We plan to hold a hybrid format of workshop, i.e., both onsite and online. For the onsite type, at least three organizers will attend in person to host the workshop. The workshop will include two major activities, the invited keynotes, and the paper presentations. We will invite keynote presentations, followed by accepted workshop presentations.

The following schedules will be determined later.

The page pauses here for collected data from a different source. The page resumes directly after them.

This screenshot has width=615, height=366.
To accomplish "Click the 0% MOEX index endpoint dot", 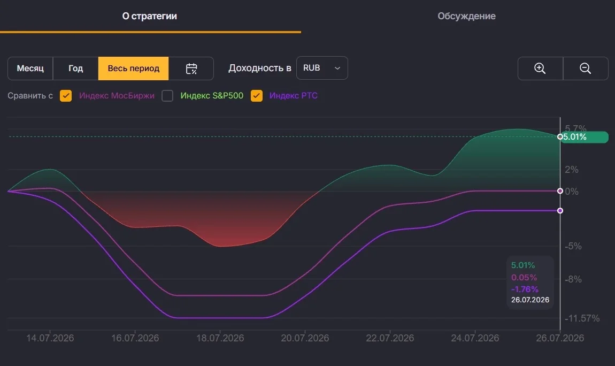I will 560,191.

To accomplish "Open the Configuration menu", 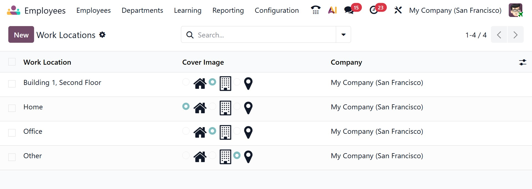I will (277, 10).
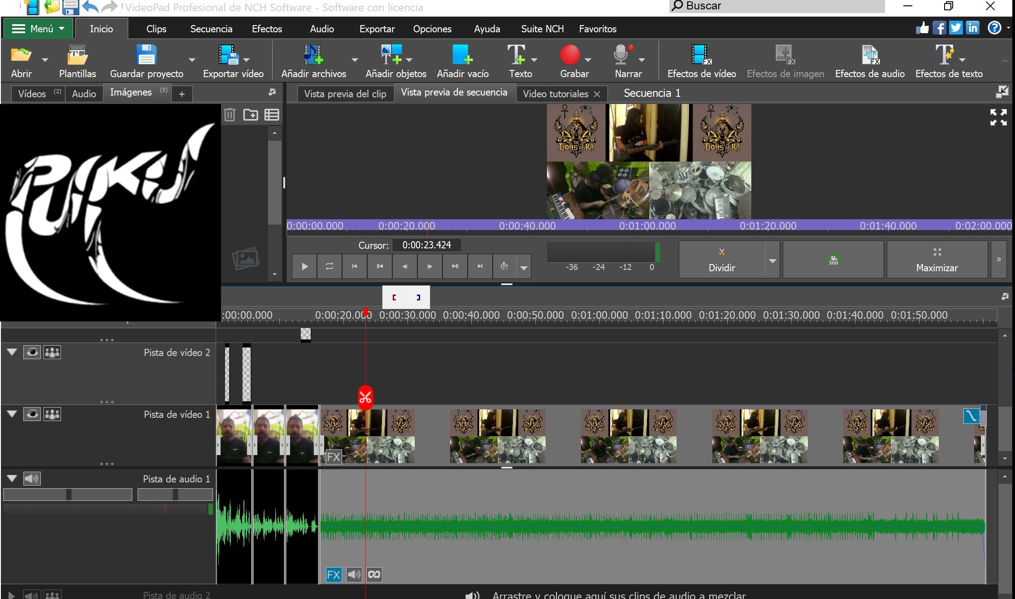Open the Menú dropdown
Image resolution: width=1015 pixels, height=599 pixels.
pos(38,29)
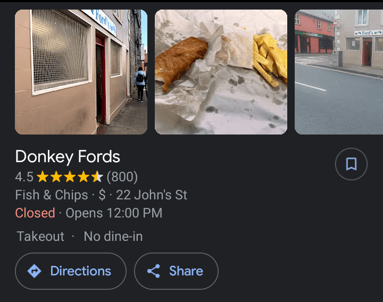Click the 22 John's St address
383x302 pixels.
152,195

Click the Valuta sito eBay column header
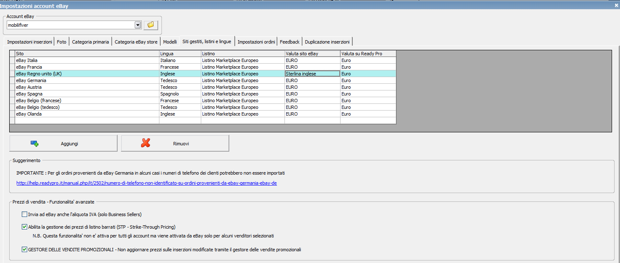pos(312,54)
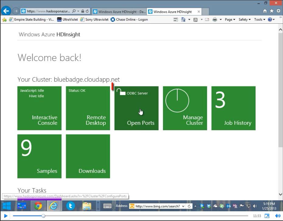Open the Interactive Console tile
This screenshot has width=283, height=221.
tap(39, 108)
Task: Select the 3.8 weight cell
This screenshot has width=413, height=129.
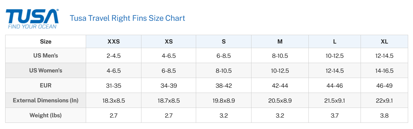Action: pyautogui.click(x=384, y=115)
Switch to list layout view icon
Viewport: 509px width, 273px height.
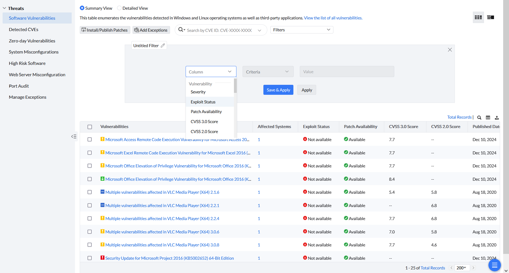coord(490,17)
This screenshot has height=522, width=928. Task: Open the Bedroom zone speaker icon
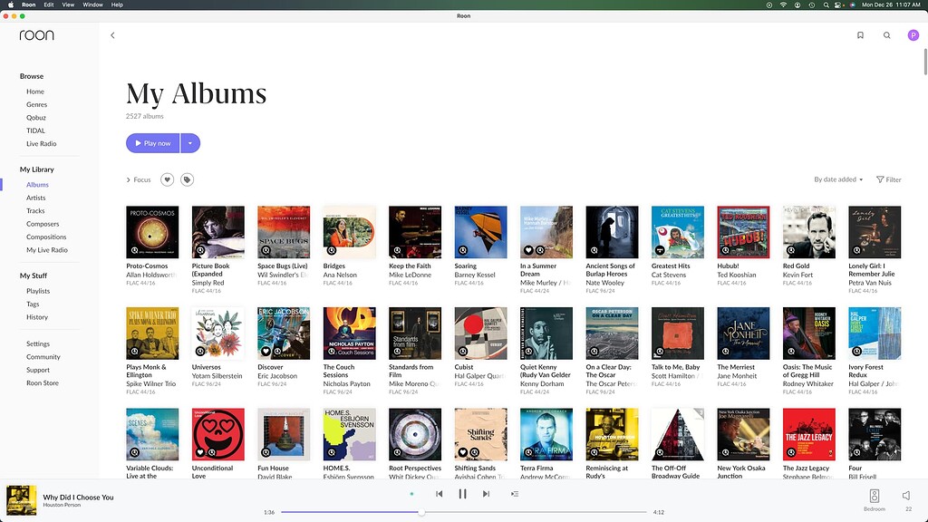(x=874, y=494)
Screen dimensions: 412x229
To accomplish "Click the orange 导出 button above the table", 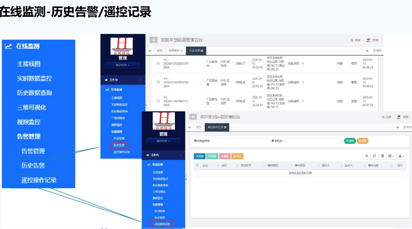I will [x=237, y=156].
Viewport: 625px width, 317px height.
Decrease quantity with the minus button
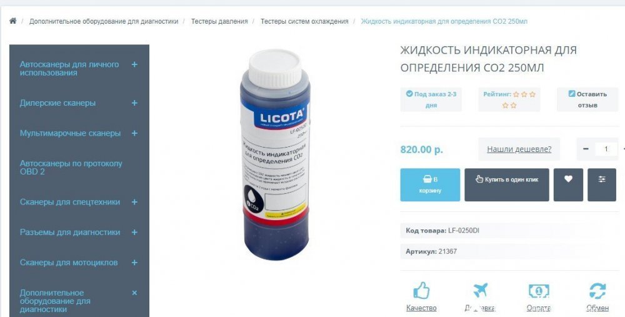pyautogui.click(x=586, y=149)
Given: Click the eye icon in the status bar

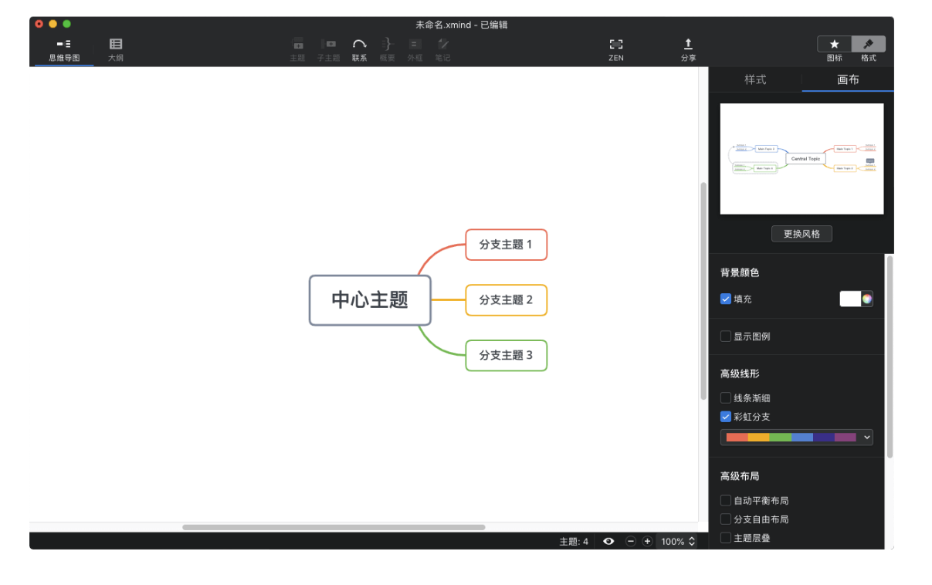Looking at the screenshot, I should pos(608,541).
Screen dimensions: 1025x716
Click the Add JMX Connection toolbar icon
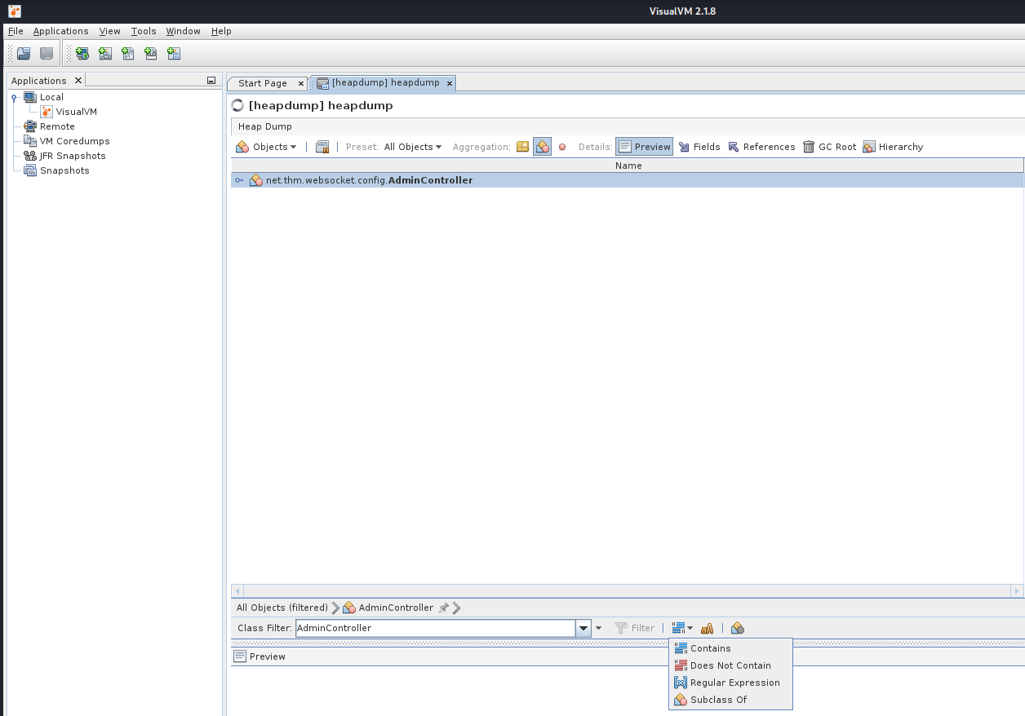click(105, 54)
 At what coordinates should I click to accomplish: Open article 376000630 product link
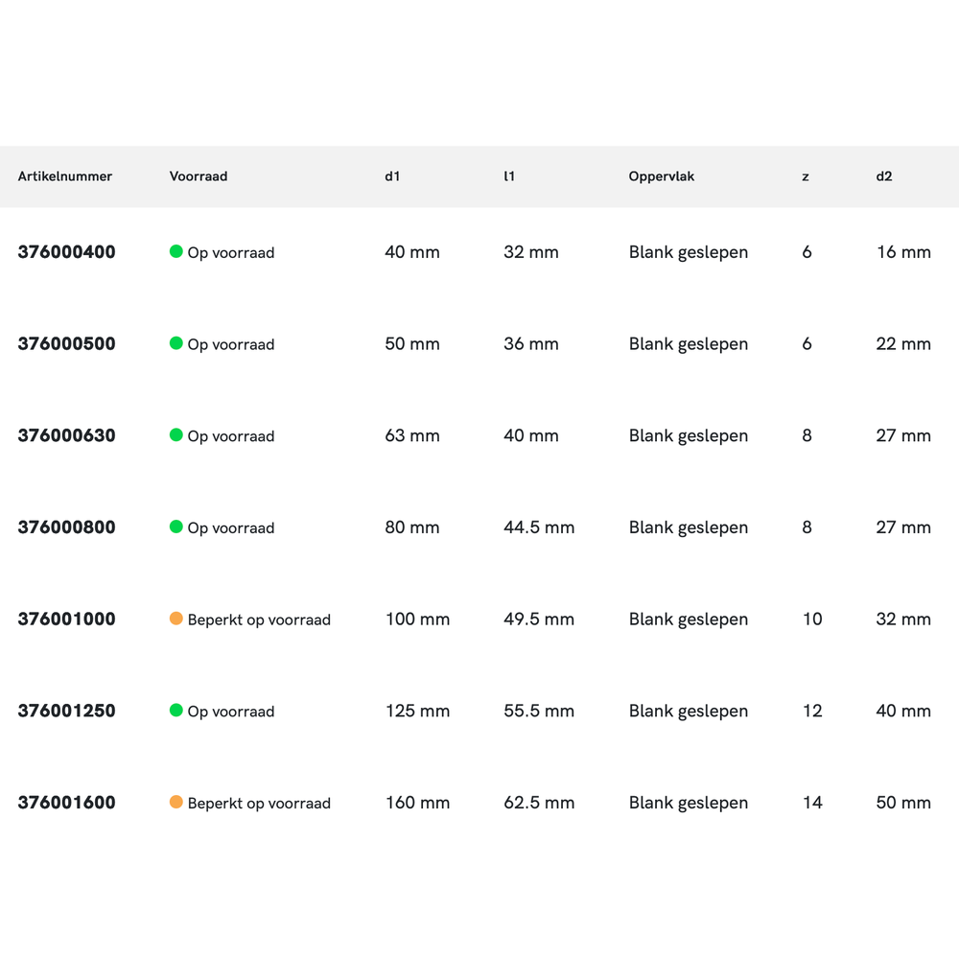[x=66, y=435]
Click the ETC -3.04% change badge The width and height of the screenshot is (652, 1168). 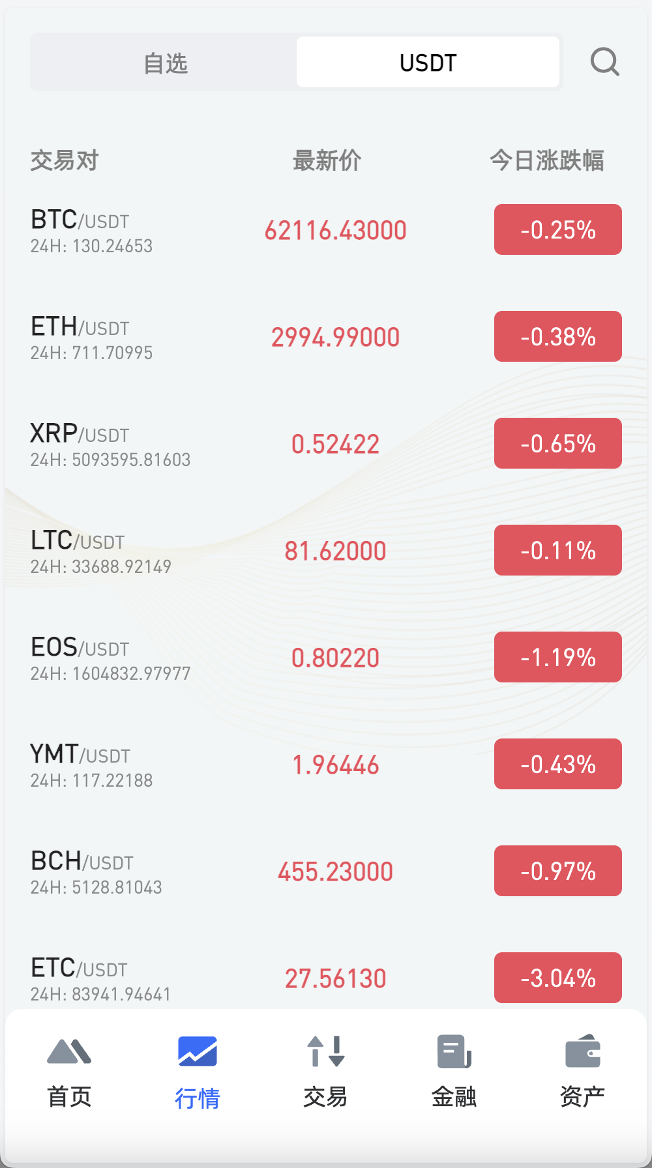click(557, 978)
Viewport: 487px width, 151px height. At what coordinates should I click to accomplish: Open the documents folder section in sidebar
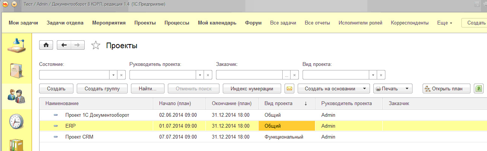point(16,70)
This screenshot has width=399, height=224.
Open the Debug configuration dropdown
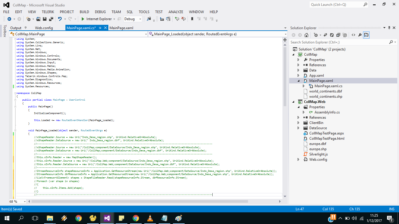(140, 19)
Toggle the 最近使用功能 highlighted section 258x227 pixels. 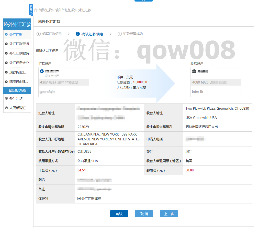tap(17, 90)
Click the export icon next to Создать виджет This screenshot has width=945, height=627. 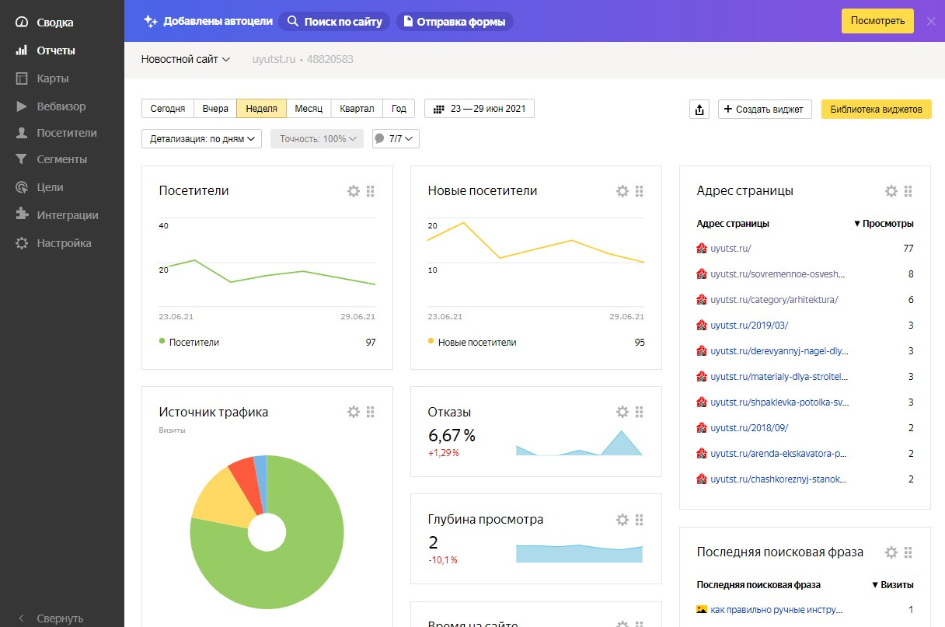pyautogui.click(x=699, y=110)
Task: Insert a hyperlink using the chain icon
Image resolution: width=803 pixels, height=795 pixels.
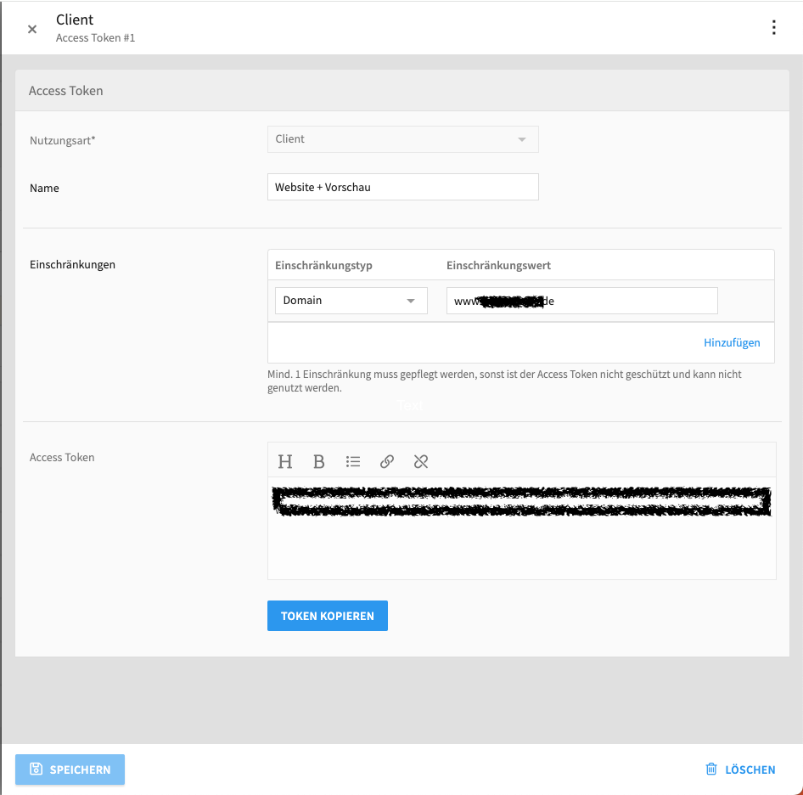Action: point(387,461)
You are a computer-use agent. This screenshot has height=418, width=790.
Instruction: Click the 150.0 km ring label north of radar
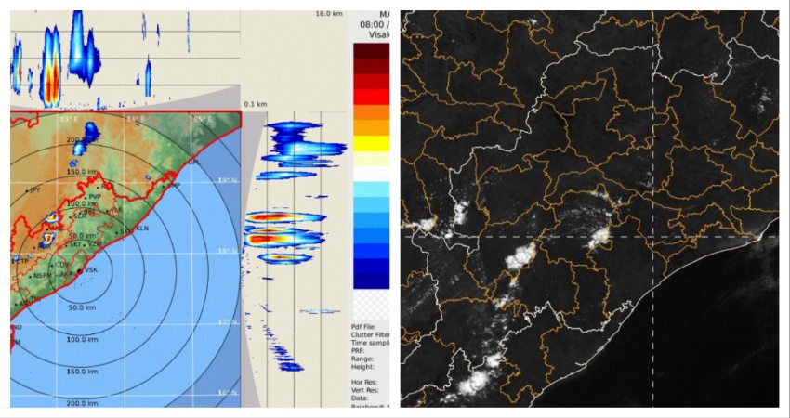pos(83,172)
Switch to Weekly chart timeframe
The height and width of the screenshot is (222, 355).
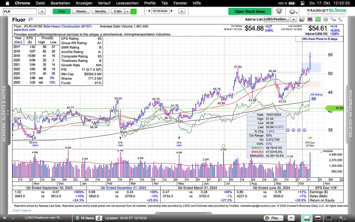click(81, 11)
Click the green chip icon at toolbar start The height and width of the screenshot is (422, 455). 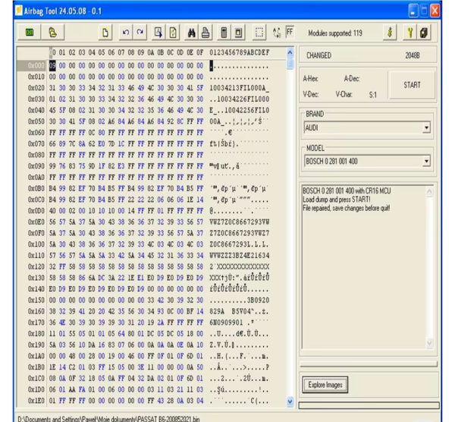30,33
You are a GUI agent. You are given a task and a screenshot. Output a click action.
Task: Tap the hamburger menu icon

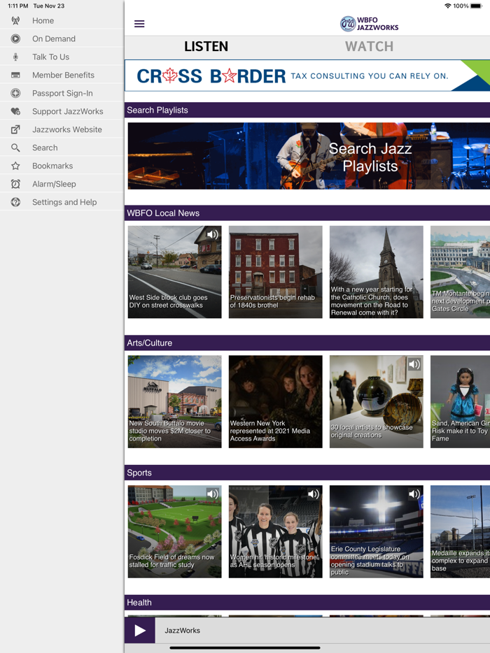139,24
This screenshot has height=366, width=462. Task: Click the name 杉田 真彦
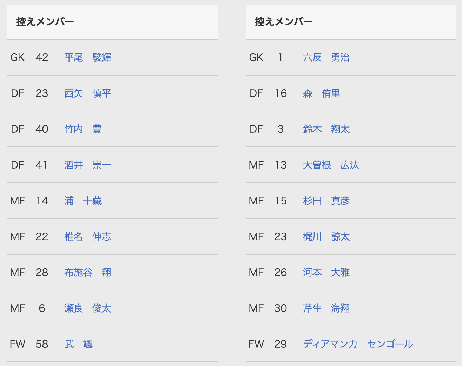pyautogui.click(x=326, y=201)
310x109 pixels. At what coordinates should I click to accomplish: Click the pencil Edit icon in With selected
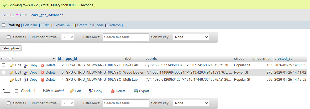click(72, 91)
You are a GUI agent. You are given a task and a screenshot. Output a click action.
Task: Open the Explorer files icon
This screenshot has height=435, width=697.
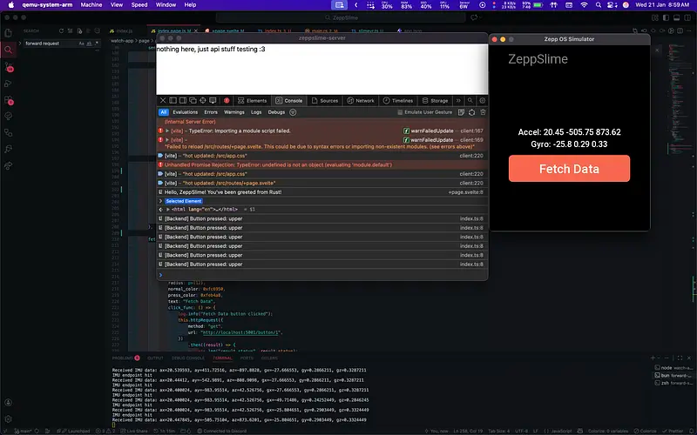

Topic	Duration	Speaker	Organization
TBD	TBD	TBD	TBD

Keynote Speakers

The invited speakers will be determined later. Stay tuned!

Speaker-1

Institution

Speaker-2

Institution

Speaker-3

Institution

Paper Submission and Reviewing

Submission Types

Technical Papers

Original research contributions that present novel ideas, methods, or results in the area of multimodal large language models for unified comprehension and generation. These papers should not exceed 8 pages (plus unlimited pages for references).
Perspective Papers

Position papers that discuss new perspectives, challenges, or future directions in the field. These should also be up to 8 pages in length.
Demonstration Papers

Descriptions of working systems, tools, or demonstrations that showcase innovative applications of MLLMs. These papers should be up to 4 pages long.
Extended Abstracts

Non-archival extended abstracts of previously published work or work in progress. These should be up to 2 pages in length.

Important Guidelines

Formatting

Templates are available from the ACM Website for both LaTeX and Word.
Double-Blind Review

Submissions must be anonymized to ensure a fair review process. Authors should not identify themselves in the paper.
Supplementary Material

Authors may submit supplementary material (e.g., code, data, videos) up to 100MB. This should be referenced in the paper but not included in the page limit.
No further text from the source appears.